Sindrom stockholm adalah kelainan mental yang tampaknya sedang menjangkiti hampir seluruh penduduk di Dusun Pelita. Bahkan kurasa telah merata setanah air. Sindrom yang ditemukan tahun 1973 itu bersulur hingga di eraku dewasa. Kejadian yang serupa meski tak sama terjadi di dusun kelahiranku. Jika penemuan awalnya dimulai dari para sandera yang setia pada penculiknya, sedangkan temuan terbaru yang kusaksikan dengan mata kepala sendiri adalah adanya kesetiaan para peminjam terhadap lintah darat yang meliar dan melilitnya di dusun ini. Orang-orang yang terjangkit sindrom ini punya kesetiaan yang membabi buta pada orang-orang yang memburu jeritannya, tanpa memperdulikan lagi risiko yang akan dialaminya bila tak melepas lilitan pemburu itu. Bahkan kian tampak gejalanya ketika para peminjam membela mati-matian jasa para pemberi pinjaman. Bahwa mereka seolah pelita yang mampu melepas dahaga akan diri mereka yang belum terpuaskan bila tak punya barang yang diinginkan. Mereka membela dengan slogan “tak utang maka tak punya apa-apa”. Mengerikan menurut hikmatku.
Sindrom yang merata di sini, tak semudah membalikkan telapak tangan untuk mengubah penyakit membudaya. Mereka membutuhkan psikiater atau psikolog atau kiai yang bisa membantu menyadarkan. Sayangnya, yang disebut guru ngaji di musala adalah seorang yang masih muda.

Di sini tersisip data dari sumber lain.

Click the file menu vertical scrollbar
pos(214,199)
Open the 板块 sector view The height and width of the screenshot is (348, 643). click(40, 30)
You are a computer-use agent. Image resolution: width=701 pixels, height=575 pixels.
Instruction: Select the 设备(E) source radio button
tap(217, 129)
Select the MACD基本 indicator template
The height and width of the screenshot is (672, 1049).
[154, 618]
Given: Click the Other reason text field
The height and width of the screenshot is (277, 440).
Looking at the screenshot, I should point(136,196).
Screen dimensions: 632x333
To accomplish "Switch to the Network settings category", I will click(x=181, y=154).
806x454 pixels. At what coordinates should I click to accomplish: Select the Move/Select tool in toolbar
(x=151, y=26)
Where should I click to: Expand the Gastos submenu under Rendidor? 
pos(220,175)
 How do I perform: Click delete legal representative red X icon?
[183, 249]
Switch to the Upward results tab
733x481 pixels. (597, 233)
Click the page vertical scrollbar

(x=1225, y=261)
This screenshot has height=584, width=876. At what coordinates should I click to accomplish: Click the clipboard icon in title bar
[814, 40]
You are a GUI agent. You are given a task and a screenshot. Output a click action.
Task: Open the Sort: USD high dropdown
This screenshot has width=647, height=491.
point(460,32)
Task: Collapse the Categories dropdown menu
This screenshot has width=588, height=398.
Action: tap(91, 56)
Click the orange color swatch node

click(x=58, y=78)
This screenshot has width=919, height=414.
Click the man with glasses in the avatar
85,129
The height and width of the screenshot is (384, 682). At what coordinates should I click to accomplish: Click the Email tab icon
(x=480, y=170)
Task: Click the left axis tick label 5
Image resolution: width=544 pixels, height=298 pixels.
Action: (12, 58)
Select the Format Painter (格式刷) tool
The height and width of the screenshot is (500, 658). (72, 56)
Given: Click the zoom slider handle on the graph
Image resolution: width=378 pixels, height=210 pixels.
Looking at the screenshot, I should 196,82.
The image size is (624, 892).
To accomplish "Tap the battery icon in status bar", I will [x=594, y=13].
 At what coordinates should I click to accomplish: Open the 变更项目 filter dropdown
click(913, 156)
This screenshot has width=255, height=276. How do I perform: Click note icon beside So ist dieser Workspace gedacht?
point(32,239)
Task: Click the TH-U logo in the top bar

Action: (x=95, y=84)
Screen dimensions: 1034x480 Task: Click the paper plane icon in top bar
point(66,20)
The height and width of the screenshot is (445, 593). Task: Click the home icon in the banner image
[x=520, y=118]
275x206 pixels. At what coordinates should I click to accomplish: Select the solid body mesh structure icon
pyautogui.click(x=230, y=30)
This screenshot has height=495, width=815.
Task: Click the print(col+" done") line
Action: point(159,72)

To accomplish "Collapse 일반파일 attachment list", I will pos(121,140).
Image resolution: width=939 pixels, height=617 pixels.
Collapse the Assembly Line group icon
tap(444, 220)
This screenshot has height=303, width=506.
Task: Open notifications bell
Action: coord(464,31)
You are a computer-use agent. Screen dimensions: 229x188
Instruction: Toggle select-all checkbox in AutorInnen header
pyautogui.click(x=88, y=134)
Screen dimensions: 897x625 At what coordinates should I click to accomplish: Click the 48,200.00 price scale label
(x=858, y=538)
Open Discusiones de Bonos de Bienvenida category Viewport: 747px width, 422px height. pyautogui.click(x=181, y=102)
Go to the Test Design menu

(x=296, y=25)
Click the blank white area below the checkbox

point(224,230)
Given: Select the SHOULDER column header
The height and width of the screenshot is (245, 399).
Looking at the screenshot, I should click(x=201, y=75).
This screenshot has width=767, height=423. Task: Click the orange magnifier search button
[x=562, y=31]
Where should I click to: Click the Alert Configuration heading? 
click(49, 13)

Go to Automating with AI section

Tokoh terlalu muda bisa dipandang sebelah mata. Tak lain adalah Toni.
Orang-orang yang kian kentara terkena stockholm, bukannya suka kehadiran Toni. Malahan hanya manis di bibir, pahit di hati. Mereka membenci Toni yang menentang rezim lintah darat. Mereka seolah membentengi diri untuk tetap angkuh. Tetap meriba. Tambah angkuh dengan enggan membayar infak dan sedekah, sepersen pun ke musala.
Setahun tata kelola musala itu menuai hasil. Banyak donatur dari luar desa bahkan luar pulau yang tertarik untuk mendanai usaha Toni. Donasi yang dikumpulkan itulah yang membuat sebagian warga- terutama para janda- terlunasi utangnya. Warga yang menerima manfaat tersadarkan dan berangsur pulih dari sindromnya. Sadar bahwa harus bersabar untuk bisa memiliki suatu barang, ketimbang pinjam meminjam. Sadar untuk berwirausaha dan menerima dengan senang hati uluran tangan dari Toni atas nama musala.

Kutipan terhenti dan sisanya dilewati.